Generate random numbers except certain values

You check:

for(int i = 0; i < exclude.size(); i++) {
    if(exclude.get(i) > random) {
        return random;
    }

and if only the first is larger, you'll return the value. Are you sure exclude is sorted?

You can use if(exclude.contains(random )) or the following algorithm:

if (end-start) is a reasonable number, and you need almost all values you can create a list of all acceptable numbers and use random on this list size and choose the random value as an index. then remove the unwanted number from the list and get another random index.

I think there are some mistakes.

1) Range should be end - start + 1, because this is the range wanted.
2) If you really want random numbers (as "random" as possible on computers) then you shouldn't just get the next available number.
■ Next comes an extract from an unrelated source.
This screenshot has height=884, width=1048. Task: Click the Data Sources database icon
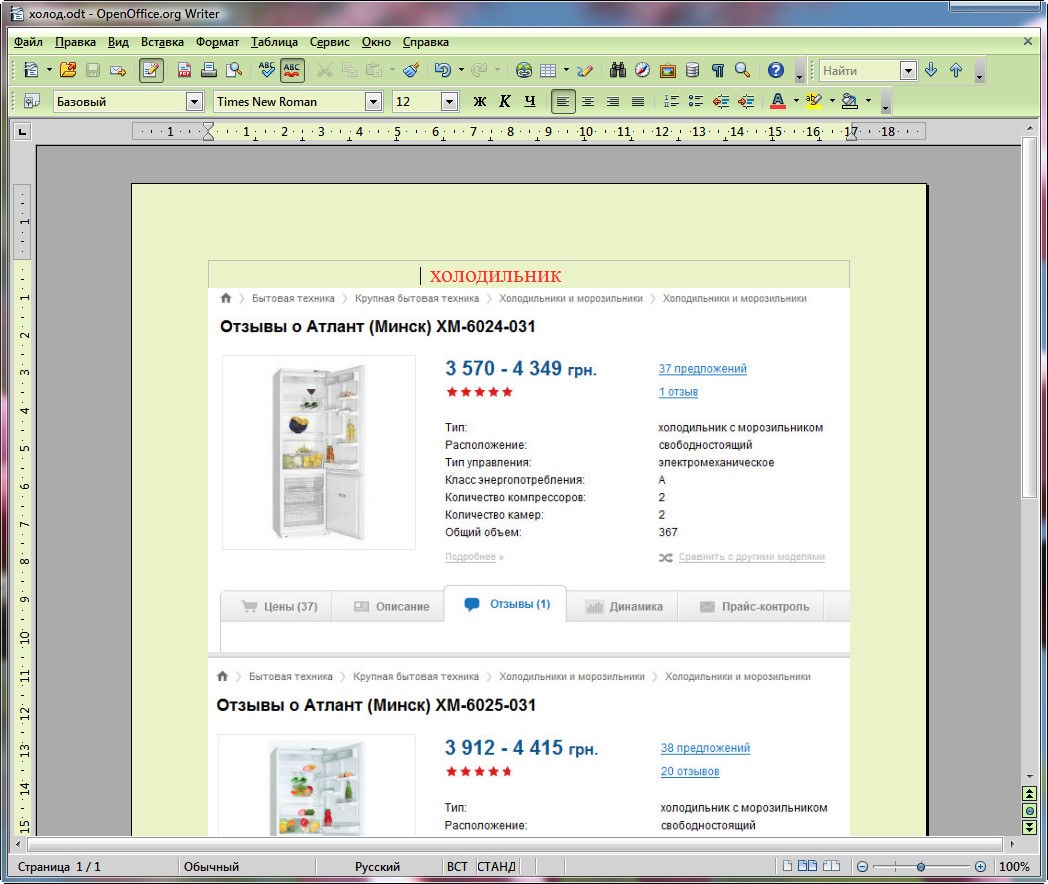pyautogui.click(x=692, y=70)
Because in this case your random number will bear the characteristics of excluded numbers density/frequency.

public int generateRandom(int start, int end, ArrayList<Integer> excludeRows) {
    Random rand = new Random();
    int range = end - start + 1;
    int random;

    boolean success = false;
    while(!success) {
        random = rand.nextInt(range) + 1;
        for(Integer i: excludeRows) {
            if(i == random) {
                break;
            } else if (i > random) {
                success = true;
                break;
            }
        }
    }
    return random;
}

UPDATE

With Achintya Jha's answer my code could be improved (but note there are some remarks as well):

public int generateRandom(int start, int end, ArrayList<Integer> excludeRows) {
    Random rand = new Random();
    int range = end - start + 1;

    int random = rand.nextInt(range) + 1;
    while(excludeRows.contains(random)) {
        random = rand.nextInt(range) + 1;
    }

    return random;
}

if(!exclude.contains(random))
    return random;

Try this every time it will return the value that is not in exclude.